PROVIDED DATA:

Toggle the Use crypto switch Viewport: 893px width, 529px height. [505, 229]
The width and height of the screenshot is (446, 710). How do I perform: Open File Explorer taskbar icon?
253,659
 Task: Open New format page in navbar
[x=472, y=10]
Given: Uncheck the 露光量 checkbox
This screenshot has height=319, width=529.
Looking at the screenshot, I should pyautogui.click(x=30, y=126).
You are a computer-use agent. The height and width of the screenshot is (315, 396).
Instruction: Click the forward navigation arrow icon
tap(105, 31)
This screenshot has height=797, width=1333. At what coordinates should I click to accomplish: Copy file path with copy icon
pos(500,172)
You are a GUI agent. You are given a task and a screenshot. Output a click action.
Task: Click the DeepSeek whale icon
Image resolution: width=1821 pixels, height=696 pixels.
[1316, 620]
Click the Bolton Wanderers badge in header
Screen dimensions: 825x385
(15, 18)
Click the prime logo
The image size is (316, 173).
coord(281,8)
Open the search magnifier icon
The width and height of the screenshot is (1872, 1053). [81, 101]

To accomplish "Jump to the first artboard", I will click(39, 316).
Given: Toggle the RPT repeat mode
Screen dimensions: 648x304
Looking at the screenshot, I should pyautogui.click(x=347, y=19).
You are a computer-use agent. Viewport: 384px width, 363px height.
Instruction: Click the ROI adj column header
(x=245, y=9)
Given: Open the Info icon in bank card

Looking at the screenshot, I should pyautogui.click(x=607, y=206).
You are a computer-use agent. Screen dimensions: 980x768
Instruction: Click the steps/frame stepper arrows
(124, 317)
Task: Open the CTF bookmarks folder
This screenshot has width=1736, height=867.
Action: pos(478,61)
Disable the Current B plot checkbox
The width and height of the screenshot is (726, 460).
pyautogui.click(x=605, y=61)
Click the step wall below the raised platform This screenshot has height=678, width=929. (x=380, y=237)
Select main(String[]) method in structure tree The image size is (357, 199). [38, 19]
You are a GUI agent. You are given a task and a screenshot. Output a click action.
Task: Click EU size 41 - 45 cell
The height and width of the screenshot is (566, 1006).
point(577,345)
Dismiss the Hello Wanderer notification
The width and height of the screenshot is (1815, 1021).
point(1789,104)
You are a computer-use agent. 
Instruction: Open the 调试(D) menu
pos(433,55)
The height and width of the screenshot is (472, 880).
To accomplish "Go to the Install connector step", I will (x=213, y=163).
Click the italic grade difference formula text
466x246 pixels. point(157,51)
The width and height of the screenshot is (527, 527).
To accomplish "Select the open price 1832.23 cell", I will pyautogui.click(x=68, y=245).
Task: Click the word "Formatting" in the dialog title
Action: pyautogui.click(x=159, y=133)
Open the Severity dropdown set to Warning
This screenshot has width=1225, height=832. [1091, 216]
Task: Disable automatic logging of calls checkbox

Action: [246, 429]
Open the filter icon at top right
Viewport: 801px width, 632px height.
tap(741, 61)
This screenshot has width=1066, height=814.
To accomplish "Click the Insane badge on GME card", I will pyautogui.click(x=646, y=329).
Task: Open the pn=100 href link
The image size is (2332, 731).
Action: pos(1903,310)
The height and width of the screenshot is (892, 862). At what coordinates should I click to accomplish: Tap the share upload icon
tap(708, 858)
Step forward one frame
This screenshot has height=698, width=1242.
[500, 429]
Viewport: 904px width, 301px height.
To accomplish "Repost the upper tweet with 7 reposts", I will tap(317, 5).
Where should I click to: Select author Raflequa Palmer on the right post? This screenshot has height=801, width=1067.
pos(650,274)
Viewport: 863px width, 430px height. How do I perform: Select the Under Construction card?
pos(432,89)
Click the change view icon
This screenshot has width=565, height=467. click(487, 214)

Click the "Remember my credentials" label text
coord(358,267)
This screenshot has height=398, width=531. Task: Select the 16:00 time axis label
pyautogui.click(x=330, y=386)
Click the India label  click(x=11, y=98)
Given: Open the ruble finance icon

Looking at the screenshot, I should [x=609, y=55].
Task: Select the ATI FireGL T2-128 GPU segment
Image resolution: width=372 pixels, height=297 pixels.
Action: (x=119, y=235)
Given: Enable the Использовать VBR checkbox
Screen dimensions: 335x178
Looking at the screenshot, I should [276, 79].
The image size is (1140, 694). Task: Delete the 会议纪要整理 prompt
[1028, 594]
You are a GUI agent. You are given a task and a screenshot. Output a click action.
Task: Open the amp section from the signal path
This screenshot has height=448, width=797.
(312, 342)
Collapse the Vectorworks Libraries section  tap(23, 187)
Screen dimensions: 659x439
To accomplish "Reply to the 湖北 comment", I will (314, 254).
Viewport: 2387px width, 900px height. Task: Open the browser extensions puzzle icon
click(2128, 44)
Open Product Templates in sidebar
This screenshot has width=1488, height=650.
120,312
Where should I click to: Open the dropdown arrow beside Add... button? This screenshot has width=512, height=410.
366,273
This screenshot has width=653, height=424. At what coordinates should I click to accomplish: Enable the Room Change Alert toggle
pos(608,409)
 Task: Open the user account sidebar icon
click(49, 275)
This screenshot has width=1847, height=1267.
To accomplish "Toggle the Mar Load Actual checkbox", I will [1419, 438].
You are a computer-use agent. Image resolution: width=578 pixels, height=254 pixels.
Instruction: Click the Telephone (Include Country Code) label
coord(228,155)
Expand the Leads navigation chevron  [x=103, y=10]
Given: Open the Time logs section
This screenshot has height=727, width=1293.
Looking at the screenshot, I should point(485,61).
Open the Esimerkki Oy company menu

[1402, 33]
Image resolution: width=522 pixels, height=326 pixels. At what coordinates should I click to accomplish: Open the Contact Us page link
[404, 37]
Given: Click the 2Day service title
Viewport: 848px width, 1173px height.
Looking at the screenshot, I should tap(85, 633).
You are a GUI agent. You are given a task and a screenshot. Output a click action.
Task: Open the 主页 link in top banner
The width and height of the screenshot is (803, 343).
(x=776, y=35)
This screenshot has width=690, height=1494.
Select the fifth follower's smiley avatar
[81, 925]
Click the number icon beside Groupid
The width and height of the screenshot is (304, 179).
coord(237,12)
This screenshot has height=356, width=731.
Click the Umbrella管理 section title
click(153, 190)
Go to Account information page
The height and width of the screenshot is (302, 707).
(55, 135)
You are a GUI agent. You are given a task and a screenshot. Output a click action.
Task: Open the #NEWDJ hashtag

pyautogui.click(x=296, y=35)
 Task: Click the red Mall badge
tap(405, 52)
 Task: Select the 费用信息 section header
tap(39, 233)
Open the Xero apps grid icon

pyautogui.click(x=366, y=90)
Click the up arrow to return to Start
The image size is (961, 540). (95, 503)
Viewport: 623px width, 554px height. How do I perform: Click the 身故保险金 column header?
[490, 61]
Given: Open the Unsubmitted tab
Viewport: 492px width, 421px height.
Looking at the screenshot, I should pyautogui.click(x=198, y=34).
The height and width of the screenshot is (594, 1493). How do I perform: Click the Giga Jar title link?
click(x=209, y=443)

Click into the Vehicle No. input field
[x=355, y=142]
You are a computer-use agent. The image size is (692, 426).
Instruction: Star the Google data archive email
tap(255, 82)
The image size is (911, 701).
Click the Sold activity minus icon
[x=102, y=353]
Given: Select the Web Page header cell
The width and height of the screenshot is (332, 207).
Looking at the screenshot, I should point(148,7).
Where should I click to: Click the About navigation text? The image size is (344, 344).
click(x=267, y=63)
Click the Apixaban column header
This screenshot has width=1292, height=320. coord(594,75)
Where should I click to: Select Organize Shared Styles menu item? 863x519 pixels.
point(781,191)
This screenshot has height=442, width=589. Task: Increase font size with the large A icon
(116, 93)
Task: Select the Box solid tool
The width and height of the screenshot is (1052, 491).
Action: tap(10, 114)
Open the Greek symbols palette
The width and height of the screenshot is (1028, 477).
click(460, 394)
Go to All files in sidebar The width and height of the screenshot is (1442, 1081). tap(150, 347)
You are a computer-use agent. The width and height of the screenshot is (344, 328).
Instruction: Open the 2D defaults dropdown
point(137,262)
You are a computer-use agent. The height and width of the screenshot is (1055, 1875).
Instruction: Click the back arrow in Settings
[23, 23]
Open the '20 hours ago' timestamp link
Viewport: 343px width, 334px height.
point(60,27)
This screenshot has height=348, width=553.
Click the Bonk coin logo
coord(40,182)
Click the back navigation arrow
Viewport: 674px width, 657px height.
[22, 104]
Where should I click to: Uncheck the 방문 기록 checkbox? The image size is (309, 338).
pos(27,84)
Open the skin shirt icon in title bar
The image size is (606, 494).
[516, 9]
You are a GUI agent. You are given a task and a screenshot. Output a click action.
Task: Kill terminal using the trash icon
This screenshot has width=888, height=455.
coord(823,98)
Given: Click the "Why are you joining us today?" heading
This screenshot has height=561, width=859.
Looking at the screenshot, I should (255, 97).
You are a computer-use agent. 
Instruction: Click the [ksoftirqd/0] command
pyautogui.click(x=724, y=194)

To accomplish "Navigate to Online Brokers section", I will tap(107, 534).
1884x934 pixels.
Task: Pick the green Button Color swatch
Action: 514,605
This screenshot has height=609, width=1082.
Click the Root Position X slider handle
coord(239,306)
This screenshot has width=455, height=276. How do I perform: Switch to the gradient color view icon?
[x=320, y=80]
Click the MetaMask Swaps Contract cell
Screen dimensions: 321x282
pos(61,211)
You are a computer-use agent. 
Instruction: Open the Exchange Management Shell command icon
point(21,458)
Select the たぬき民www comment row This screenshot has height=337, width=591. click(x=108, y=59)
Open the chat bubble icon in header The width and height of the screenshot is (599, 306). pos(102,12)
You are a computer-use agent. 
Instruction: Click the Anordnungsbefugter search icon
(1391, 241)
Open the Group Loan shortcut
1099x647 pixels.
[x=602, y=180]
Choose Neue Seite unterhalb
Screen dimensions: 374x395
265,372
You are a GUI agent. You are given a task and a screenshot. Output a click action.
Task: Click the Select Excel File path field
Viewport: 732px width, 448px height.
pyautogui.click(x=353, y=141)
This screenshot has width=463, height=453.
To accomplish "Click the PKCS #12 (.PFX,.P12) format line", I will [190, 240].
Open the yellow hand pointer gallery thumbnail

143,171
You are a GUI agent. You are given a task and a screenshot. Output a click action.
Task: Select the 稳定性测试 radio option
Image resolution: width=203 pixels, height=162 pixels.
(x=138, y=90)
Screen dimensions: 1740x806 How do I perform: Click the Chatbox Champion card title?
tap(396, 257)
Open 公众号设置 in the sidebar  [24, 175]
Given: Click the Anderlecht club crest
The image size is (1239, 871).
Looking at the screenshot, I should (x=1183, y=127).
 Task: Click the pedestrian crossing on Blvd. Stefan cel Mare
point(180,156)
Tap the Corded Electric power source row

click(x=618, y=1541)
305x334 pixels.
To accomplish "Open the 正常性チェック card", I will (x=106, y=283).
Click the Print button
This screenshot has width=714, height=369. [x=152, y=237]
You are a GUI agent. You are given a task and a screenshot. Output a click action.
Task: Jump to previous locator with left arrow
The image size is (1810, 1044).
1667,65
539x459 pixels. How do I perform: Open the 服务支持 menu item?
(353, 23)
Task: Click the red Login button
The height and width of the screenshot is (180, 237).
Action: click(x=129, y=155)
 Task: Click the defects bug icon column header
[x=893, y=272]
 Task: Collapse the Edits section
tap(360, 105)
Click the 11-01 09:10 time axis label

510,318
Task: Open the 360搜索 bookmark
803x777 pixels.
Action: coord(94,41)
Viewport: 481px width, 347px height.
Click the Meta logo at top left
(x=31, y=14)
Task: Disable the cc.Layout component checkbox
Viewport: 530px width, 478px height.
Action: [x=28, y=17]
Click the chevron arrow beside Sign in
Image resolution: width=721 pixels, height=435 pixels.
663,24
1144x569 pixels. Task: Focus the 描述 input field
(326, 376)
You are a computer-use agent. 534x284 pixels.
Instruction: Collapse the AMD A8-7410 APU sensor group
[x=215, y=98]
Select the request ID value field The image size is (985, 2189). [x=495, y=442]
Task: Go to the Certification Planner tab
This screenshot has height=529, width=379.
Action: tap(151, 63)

PROBLEM: Would you reproduce, unchanged, the lines above from the one containing "Click the change view icon" through the one containing "pyautogui.click(x=330, y=386)", with both of those lines included?

REPLY TO THE EXERCISE:
Click the change view icon
This screenshot has width=565, height=467. click(487, 214)

Click the "Remember my credentials" label text
coord(358,267)
This screenshot has height=398, width=531. Task: Select the 16:00 time axis label
pyautogui.click(x=330, y=386)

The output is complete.